Saint-Barth - Assemblée nationale

Une clause de revoyure nécessaire pour le statut de Saint-Barthélemy

La délégation aux Outre-mer de l’Assemblée nationale a publié diverses recommandations sur l’avenir institutionnel des Outre-mer. Concernant Saint-Barthélemy, les députés suggèrent d’inscrire dans la loi un délai de réexamen du statut de l’île.

 

Il n’est pas toujours aisé de comprendre les statuts des territoires ultramarins. Saint-Barthélemy n’échappe pas à la règle avec ses compétences qui lui sont propres, acquises lors de son passage au statut de Collectivité d’outre-mer en 2007. La délégation aux Outre-mer de l’Assemblée nationale a pourtant décidé de s’attaquer au sujet. Une mission d'information a été lancée en octobre 2023 pour tenter de répertorier “ les souhaits d’évolution institutionnelle les plus consensuels des outre-mer, de manière à être prêt à les mettre en œuvre le moment venu, lorsqu’une réforme statutaire sera lancée”.

Un rapport basé sur les travaux de Michel Magras
Des auditions de juristes, constitutionnalistes et universitaires ont été menées pour décrypter les différentes demandes d’évolution institutionnelle des territoires, et les pistes envisageables. Parmi ces experts, le nom de Michel Magras revient régulièrement. Les rapporteurs citent à plusieurs reprises le travail mené par le sénateur et président de la délégation sénatoriale aux Outre-mer dans son rapport intitulé “Différenciation territoriale outre-mer : quel cadre pour le sur-mesure ?”. Dès 2020, Michel Magras préconisait de « réunir les articles 73 et 74 de la Constitution et permettre la définition de statuts sur mesure pour ceux des territoires ultramarins qui le souhaiteraient. » Une évolution suggérée par plusieurs experts du droit pour sortir de cette “crise existentielle” vécue par certains territoires.

Les rapporteurs Philippe Gosselin et Davy Rimane de la délégation aux outre-mer ont procédé à la présentation du rapport sur l’avenir institutionnel des outre-mer le mercredi 15 janvier.

Données fournies:
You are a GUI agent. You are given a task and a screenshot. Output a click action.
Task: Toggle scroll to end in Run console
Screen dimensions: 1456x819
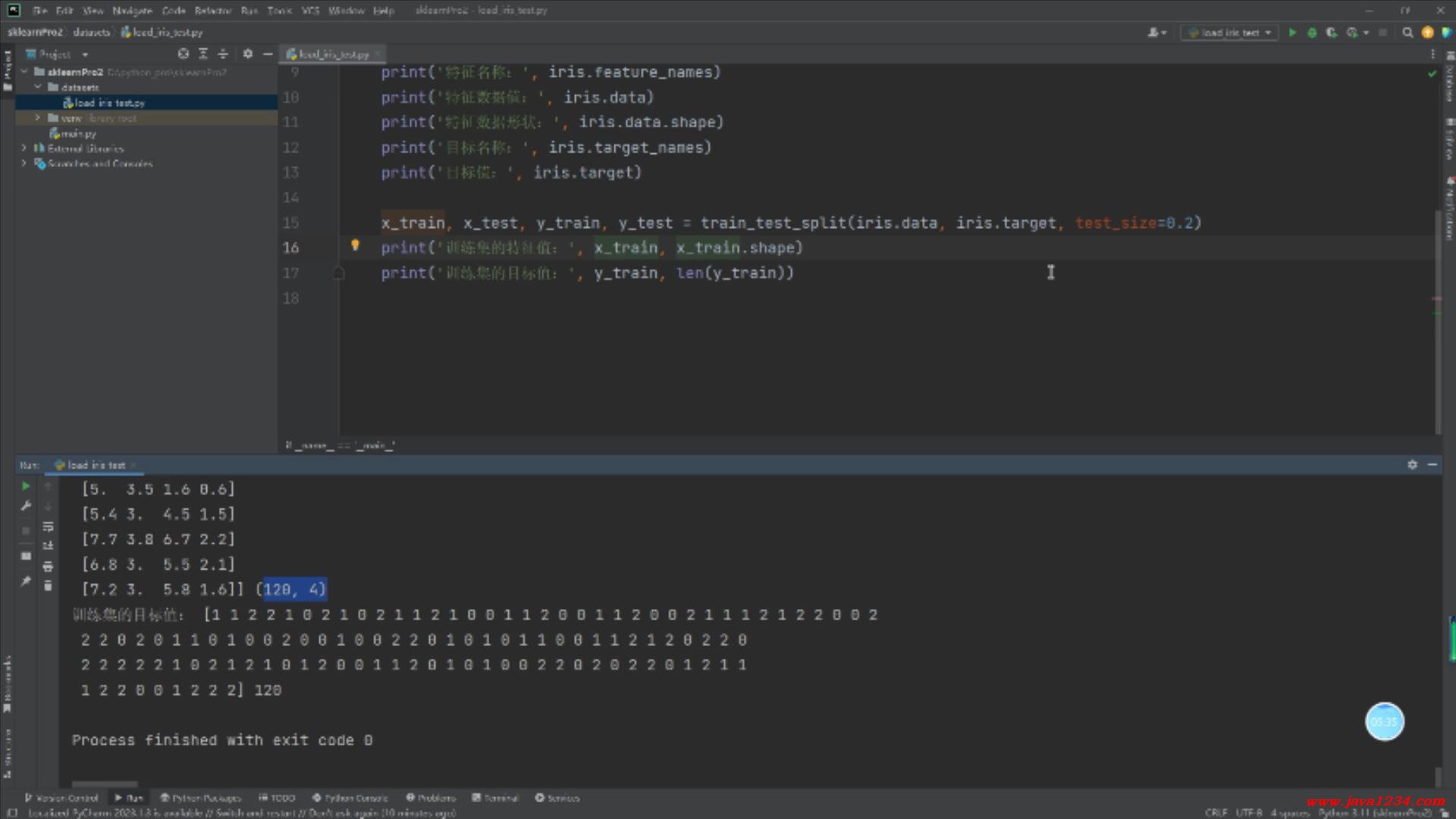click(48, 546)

==

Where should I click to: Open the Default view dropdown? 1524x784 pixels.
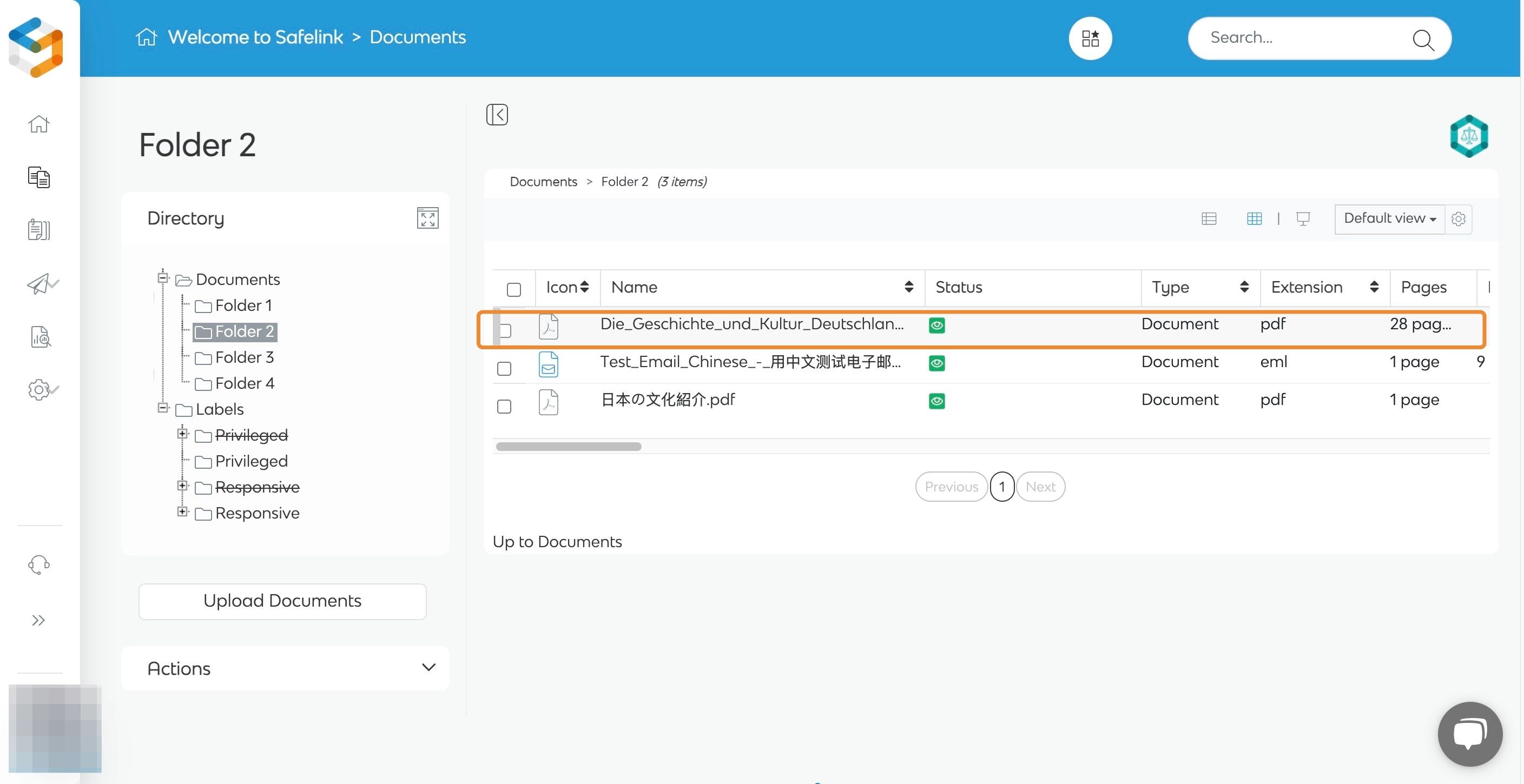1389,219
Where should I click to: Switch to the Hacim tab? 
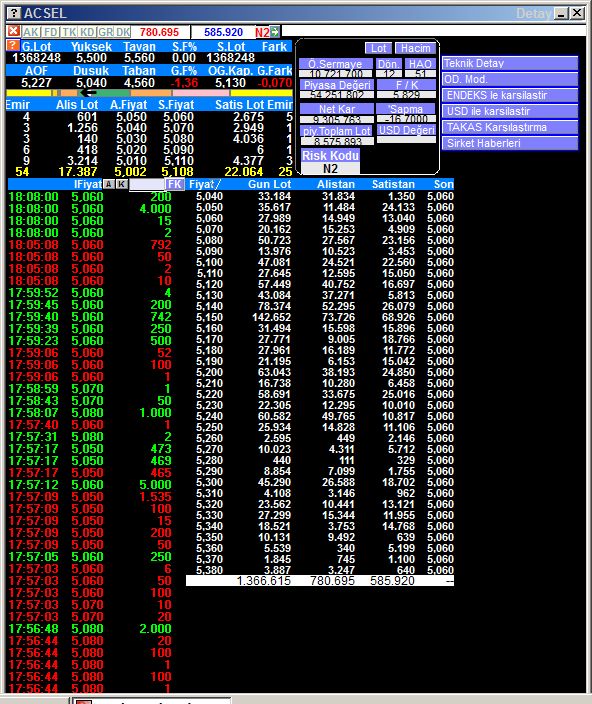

---

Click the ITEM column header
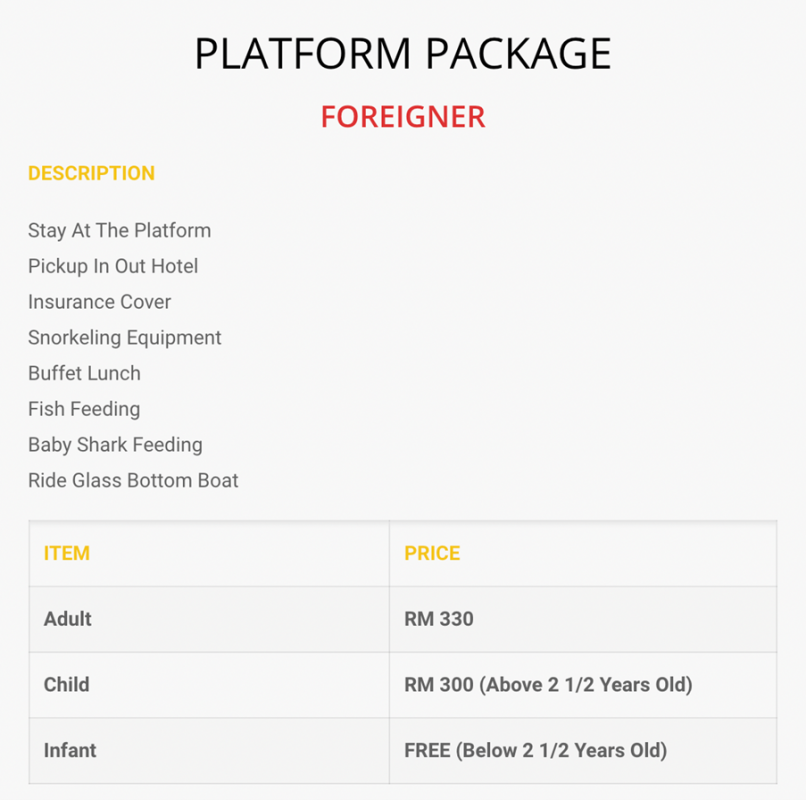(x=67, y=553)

Vos tâches:
**1)** Recopiez le passage de l'article sur Saint-Barthélemy compris entre "Une clause de" et "statut de l’île.", bornes incluses, en remplaçant "recommandations" par "propositions".
**2)** Veuillez rédiger la suite de l'article sur Saint-Barthélemy à partir de sa dernière phrase.
Les lignes ci-dessus proviennent d'une autre source que l'article sur Saint-Barthélemy.

Réponses aux tâches:
**1)**
Une clause de revoyure nécessaire pour le statut de Saint-Barthélemy

La délégation aux Outre-mer de l’Assemblée nationale a publié diverses propositions sur l’avenir institutionnel des Outre-mer. Concernant Saint-Barthélemy, les députés suggèrent d’inscrire dans la loi un délai de réexamen du statut de l’île.

**2)**
Pour compléter ces informations, les rapporteurs de la mission d'information se sont rendus sur tous les territoires ultramarins, exceptés Saint-Barthélemy, Saint-Martin et Saint-Pierre-et-Miquelon. Ils ont publié leur conclusion dans un rapport de plus de 300 pages, présenté le 15 janvier dernier par les députés Davy Rimane et Philippe Gosselin. Dans ce document, les rapporteurs détaillent trente recommandations, certaines sont générales, quand d’autres sont propres à chaque territoire.
Trois recommandations pour Saint-Barth
Même si les rapporteurs ne se sont pas rendus à Saint-Barthélemy, une partie de leur étude y est tout de même dédiée. Le président de la Collectivité Xavier Lédée a été auditionné en novembre dernier (JSB 1592) pour évoquer le statut particulier de l’île et ses éventuels besoins d’évolution. L’ancien préfet des îles du Nord, Vincent Berton, ainsi que le député Frantz Gumbs ont également apporté leur expertise sur les Îles du Nord. À l’issue de ces auditions, les députés ont communiqué trois recommandations au sujet de Saint-Barthélemy.

La première a déjà été suivie puisqu’elle concerne la mise en place d’une préfecture de plein exercice pour Saint-Barthélemy et Saint-Martin. Depuis le 9 janvier, les deux territoires possèdent une préfecture de plein exercice et non plus une préfecture déléguée. Les rapporteurs préconisent aussi la création d’un tribunal judiciaire à Saint-Martin, en réponse aux demandes des élus. Actuellement, le tribunal de proximité de Saint-Martin est une chambre détachée du tribunal de première instance de Basse-Terre, en Guadeloupe. Ce qui l’empêche de traiter des procès en appel, mais également de ceux relevant de la cour d’assises, du tribunal de commerce et des prud’hommes.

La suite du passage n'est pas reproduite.